American Pyschology-Law Society

Proposed White Paper: "Police-Induced Confessions: Risk Factors and Recommendations."

In recent years, several high-profile cases have surfaced in which innocent people falsely confessed to crimes during police interrogations.  False confessions have been a contributing factor in approximately twenty percent of cases in which convictions are overturned by post-conviction DNA exonerations. 

 

In 2006, the AP-LS Executive Committee approved a proposal to have a distinguished panel of experts draft a White Paper on police interrogation and the problem of false confessions (Saul Kassin, Chair; Steven Drizin, Thomas Grisso, Gisli Gudjonsson, Richard Leo, Allison Redlich).  A draft has now been prepared.  It was reviewed and approved by the AP-LS Scientific Review Committee (William Thompson, Chair), is under review by  Science Advisory Board members named by the panel (Richard Petty, Daniel Schacter, Laurence Steinberg), and is available here for review by AP-LS members and other interested parties.  If you have comments, please send them to: apls.whitepaper@gmail.com.
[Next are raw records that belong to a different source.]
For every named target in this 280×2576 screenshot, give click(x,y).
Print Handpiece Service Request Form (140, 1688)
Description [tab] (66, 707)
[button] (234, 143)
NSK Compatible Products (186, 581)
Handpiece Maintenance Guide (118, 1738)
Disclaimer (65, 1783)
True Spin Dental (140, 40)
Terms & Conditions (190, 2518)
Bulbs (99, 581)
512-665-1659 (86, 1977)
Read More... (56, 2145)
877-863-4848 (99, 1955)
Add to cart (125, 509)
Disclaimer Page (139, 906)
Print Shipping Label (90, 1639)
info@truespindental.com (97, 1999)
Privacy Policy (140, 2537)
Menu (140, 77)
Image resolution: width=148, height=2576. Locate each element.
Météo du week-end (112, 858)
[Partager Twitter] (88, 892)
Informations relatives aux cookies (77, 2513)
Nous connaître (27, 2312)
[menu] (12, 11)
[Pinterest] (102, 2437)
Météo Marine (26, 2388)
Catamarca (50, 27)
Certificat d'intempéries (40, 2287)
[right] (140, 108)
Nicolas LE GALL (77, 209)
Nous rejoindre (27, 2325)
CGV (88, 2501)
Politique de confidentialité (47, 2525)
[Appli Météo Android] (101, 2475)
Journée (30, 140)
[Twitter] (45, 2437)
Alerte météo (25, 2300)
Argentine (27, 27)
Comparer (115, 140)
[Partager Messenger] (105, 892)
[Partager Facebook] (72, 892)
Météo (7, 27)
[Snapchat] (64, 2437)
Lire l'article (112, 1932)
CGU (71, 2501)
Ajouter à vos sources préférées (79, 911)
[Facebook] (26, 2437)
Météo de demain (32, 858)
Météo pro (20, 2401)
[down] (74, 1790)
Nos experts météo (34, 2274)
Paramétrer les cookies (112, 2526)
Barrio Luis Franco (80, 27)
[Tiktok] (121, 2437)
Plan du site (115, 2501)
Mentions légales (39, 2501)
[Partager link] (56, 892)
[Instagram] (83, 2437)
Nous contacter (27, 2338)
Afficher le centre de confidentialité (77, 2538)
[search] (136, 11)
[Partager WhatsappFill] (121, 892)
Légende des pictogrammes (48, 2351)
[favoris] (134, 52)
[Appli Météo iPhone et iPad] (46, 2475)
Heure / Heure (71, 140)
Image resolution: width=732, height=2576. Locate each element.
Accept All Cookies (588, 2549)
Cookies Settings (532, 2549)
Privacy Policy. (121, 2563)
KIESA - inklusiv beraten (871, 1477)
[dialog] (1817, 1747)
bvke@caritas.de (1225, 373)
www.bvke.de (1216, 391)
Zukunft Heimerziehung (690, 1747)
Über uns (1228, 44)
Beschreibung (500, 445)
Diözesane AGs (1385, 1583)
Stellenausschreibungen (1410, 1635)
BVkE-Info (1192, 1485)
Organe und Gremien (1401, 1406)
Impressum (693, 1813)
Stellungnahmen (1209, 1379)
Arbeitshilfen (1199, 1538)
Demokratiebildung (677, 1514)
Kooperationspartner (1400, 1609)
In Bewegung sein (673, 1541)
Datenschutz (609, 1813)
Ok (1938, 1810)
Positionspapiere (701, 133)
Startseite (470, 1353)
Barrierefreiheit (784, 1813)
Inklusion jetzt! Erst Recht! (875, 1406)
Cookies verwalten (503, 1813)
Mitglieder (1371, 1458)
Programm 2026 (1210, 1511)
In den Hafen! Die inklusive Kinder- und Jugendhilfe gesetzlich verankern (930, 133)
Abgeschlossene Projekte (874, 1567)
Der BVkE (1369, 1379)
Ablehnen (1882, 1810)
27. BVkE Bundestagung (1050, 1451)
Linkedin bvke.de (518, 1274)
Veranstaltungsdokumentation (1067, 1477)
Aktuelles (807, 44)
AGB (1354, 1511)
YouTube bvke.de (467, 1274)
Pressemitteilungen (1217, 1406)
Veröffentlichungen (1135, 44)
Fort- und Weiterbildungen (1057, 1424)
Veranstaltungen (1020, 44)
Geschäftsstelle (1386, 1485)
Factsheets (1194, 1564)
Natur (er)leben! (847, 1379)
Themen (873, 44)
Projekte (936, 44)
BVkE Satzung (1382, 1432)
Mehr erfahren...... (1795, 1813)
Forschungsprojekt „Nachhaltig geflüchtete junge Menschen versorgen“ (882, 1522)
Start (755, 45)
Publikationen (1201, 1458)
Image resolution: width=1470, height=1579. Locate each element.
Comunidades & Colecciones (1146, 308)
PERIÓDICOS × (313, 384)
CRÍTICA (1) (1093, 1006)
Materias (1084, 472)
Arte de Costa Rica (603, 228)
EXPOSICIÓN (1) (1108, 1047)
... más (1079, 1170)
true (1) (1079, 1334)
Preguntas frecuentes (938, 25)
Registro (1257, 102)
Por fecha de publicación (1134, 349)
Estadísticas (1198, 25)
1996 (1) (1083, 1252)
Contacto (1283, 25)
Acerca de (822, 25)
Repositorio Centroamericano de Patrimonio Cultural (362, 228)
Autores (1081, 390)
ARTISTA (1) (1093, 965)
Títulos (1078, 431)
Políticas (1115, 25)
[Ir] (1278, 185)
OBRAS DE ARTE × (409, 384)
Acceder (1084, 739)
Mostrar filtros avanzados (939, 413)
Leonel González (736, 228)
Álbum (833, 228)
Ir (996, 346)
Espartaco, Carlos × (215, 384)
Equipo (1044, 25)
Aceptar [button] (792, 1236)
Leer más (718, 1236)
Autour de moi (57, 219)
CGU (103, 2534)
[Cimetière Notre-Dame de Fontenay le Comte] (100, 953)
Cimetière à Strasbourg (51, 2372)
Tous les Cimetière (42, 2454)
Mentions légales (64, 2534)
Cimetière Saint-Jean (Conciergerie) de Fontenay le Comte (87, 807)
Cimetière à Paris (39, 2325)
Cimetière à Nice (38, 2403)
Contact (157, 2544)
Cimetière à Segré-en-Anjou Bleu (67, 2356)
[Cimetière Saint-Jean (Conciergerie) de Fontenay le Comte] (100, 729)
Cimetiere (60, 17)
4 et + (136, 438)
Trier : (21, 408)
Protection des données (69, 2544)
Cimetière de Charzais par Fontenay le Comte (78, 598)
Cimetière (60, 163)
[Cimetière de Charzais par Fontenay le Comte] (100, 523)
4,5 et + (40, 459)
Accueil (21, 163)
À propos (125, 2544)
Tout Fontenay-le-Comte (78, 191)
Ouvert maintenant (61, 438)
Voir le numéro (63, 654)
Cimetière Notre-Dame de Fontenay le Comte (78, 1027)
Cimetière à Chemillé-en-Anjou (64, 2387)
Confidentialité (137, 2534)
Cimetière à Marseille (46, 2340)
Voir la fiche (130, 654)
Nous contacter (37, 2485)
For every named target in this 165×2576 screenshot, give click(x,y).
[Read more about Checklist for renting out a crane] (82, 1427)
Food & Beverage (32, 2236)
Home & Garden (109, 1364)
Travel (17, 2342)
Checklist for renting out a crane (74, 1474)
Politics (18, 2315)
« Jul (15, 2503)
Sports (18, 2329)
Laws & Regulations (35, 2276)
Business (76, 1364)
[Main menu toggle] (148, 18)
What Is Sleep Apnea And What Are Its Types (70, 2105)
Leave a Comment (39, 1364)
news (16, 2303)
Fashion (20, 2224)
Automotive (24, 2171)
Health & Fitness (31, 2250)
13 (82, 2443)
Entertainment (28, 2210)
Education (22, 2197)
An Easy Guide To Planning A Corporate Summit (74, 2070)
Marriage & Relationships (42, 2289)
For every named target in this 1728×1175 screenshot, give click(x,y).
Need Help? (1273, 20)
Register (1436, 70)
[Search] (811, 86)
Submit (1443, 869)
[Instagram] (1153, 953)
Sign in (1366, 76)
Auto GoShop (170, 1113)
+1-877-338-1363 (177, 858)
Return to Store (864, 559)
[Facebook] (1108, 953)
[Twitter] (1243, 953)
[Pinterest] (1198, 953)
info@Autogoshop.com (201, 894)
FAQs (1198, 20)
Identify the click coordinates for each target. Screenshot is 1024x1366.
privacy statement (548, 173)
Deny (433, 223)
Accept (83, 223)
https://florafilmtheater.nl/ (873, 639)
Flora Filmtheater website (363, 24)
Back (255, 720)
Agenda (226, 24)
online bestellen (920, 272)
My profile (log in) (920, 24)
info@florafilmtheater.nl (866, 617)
All comments will be reviewed by the authors of the report and the AP-LS Executive Committee and will be considered in preparing subsequent drafts. 

 

The AP-LS Executive Committee is expected to hold open hearings on the revised draft of this report at the 2008 APA meeting and the 2009 AP-LS meeting.  If the Executive Committee votes to formally endorse the report, it will then be submitted to Law and Human Behavior as an official AP-LS White Paper.  A previous White Paper, on line-up procedures and eyewitness identification, was published in 1998 and has proved influential in subsequent public policy discussions.   In order to make this report as strong and objective as possible, AP-LS invites and welcomes your comments and suggestions.  Feedback will be most useful if received by September 1, 2008.